Advanced Tip: If you started with a plastic primary fermenter, you were able to use a full gallon of liquid, so you won’t need to top off when you transfer to the secondary fermenter.

Allow the ginger beer to sit in the secondary fermenter for another two weeks. You’ll see sediment settling to the bottom of the jug, but the brew won’t get completely clear. That’s ok–we’re not making Canada Dry; good ginger beer is still cloudy.


After two weeks you’re ready to “rack” your ginger beer. This is the process of siphoning off the cider from the yeast “sludge” that has settled at the bottom of the jug. You’ll also be sweetening and carbonating the brew. To sweeten it you will need to use a non-fermentable sweetener like Xylitol sugar alcohol, or Stevia. I’m using a liquid Stevia for my brew.


Slowly and carefully pour the ginger beer into a sanitized pot, stopping  before any of the sediment in the bottom is transferred.


You’ll probably leave about an inch of liquid in the bottom along with the sediment. That’s fine, it’s better to lose some of your brew than to transfer the sediment.

Advanced Tip: The easiest way to transfer your ginger beer is with a racking cane–a siphon tool designed specifically for brewing. See our post on How To Make Hard Cider for more information on how to use it.

Once all of the cider has been transferred, sweeten it to taste. There’s no exact measurement that I can give you, since it depends on how sweet you like it and what you are using to sweeten. In my case I used 80 drops of the liquid Stevia. IMPORTANT: To sweeten the ginger beer, you MUST use some sort of non-fermentable sweetener. If you just add sugar, then the yeast will go to work on it again and either make more alcohol (if you have a fermentation lock on) or carbonate your ginger beer (if it’s in a sealed bottle). Either way, sugar won’t make it sweeter!


You’ll probably want to carbonate your ginger beer–you could drink it “still” (flat), but bubbly is so much better! Heat 1 cup of water and add ¼ cup brown sugar.


Mix the sugar and water until they are completely dissolved, then set them aside to cool down to room temperature. Once they are cool, stir them into the ginger beer.

Now you’re ready to bottle the cider. I like to use these bottles with swing-top lids, but you can use anything from regular capped glass bottles to emptied 16 ounce water bottles.

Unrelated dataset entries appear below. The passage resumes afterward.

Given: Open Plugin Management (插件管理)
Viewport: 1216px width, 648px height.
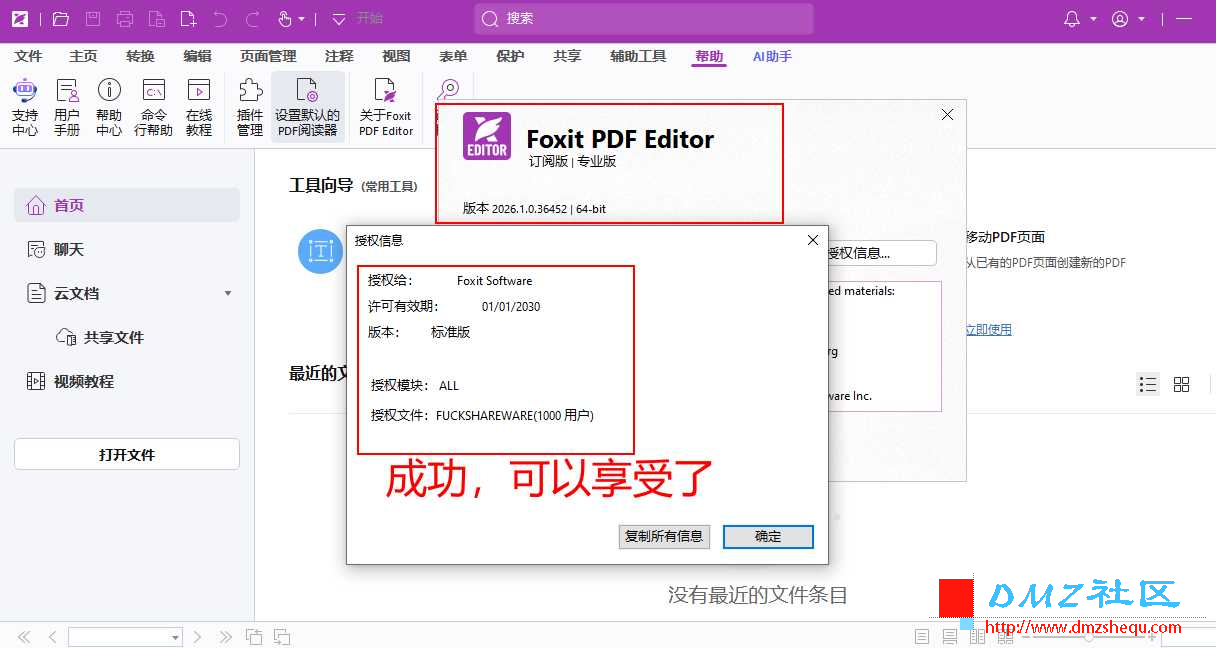Looking at the screenshot, I should tap(250, 107).
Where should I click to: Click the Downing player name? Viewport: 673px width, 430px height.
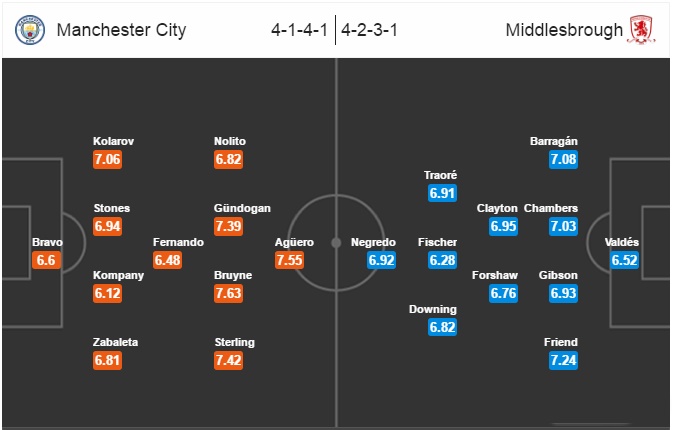[x=433, y=309]
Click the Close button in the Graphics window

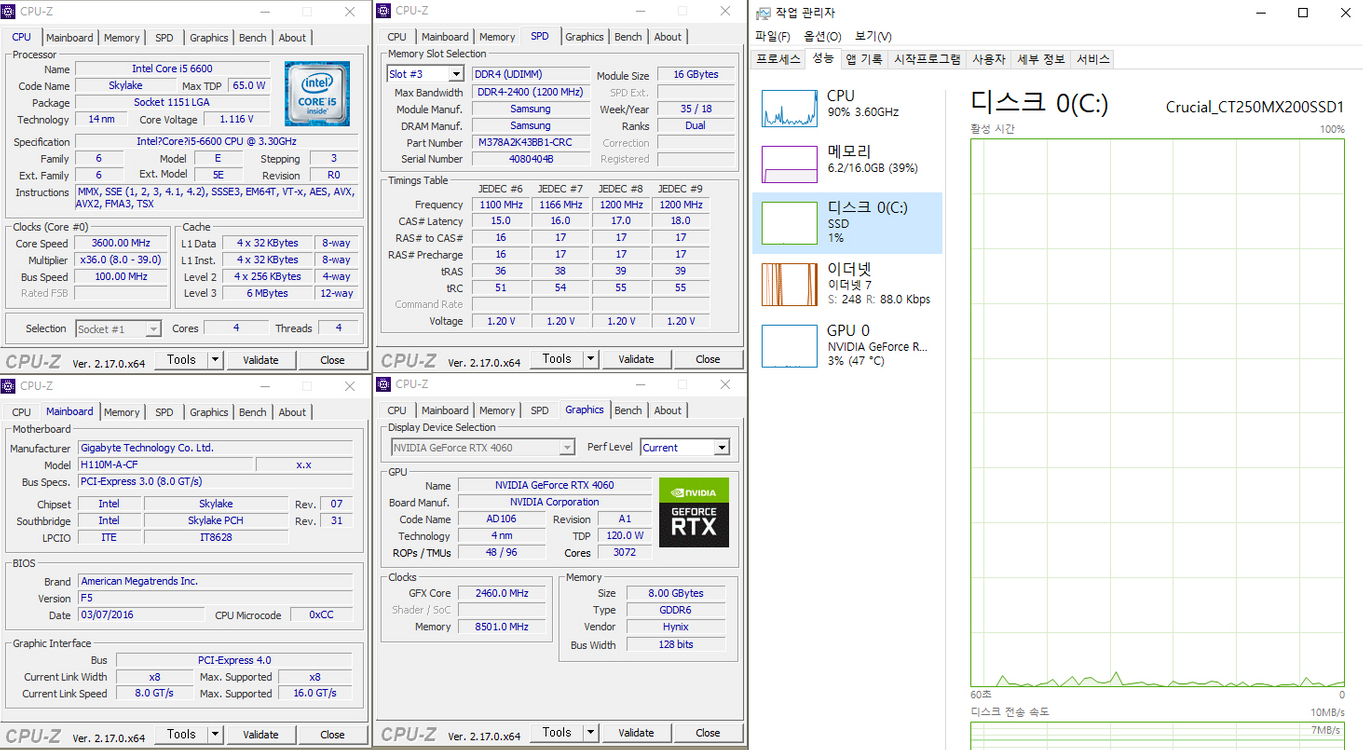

I like to fill an empty plastic water bottle to use to test the carbonation level. When your bottles are filled, set them aside at room temperature. A small amount of fermentation will begin again (due to the added sugar). Give the plastic bottle a squeeze every day; when it is rock-hard, you’ve got a good amount of carbonation, and it’s time to move the bottles to the refrigerator to stop the fermentation process.

Advanced Tip: If you’d like to store your bottles at room temperature, check out our post on Pasteurizing Hard Cider to learn more about a process to be sure your fermentation has stopped.

If you can wait, allow the ginger beer to sit for at least 1 month to allow the flavors to fully develop. It should keep in your refrigerator for up to 1 year.

If you find you’d like even more ginger intensity, try adding another tablespoon or two of fresh grated ginger during the secondary fermentation process.